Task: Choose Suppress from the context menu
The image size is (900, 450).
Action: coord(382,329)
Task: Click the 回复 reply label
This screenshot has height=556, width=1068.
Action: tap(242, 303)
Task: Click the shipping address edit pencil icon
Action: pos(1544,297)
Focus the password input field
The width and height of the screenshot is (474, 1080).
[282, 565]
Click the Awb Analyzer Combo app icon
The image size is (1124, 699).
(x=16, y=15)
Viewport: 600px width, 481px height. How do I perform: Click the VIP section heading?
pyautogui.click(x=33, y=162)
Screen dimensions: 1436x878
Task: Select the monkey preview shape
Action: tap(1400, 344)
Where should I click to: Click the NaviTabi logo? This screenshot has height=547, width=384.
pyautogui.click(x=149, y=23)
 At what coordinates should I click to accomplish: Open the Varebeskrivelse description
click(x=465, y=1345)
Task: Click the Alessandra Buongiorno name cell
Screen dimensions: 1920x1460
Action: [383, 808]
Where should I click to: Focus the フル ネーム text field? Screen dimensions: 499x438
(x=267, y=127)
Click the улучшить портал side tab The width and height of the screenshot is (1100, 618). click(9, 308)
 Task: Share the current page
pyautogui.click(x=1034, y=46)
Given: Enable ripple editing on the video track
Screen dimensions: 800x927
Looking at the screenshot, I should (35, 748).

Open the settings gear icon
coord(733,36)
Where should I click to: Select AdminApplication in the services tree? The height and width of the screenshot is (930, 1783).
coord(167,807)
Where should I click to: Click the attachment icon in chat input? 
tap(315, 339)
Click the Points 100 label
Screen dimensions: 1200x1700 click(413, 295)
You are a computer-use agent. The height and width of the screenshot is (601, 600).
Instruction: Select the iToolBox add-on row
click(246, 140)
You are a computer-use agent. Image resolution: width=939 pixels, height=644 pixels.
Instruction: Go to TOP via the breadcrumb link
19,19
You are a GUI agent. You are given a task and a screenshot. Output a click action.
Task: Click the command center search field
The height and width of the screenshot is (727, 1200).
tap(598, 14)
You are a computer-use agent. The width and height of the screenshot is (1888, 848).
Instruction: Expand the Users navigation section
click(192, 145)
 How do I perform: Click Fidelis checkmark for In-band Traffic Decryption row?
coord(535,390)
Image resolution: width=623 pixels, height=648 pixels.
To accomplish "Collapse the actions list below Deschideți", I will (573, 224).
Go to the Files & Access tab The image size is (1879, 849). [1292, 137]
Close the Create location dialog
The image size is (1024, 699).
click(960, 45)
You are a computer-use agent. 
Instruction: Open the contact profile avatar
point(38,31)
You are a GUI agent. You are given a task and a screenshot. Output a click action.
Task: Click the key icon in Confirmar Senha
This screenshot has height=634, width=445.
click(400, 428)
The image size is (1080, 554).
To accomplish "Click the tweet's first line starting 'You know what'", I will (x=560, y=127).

* * * * * * * * *

**PROMPT:**
What lines in the material above hold the word "resolution"? Pull them out.

**ANSWER SPACE:**
You are a computer-use agent. Image resolution: width=939 pixels, height=644 pixels.
Image resolution: width=623 pixels, height=648 pixels.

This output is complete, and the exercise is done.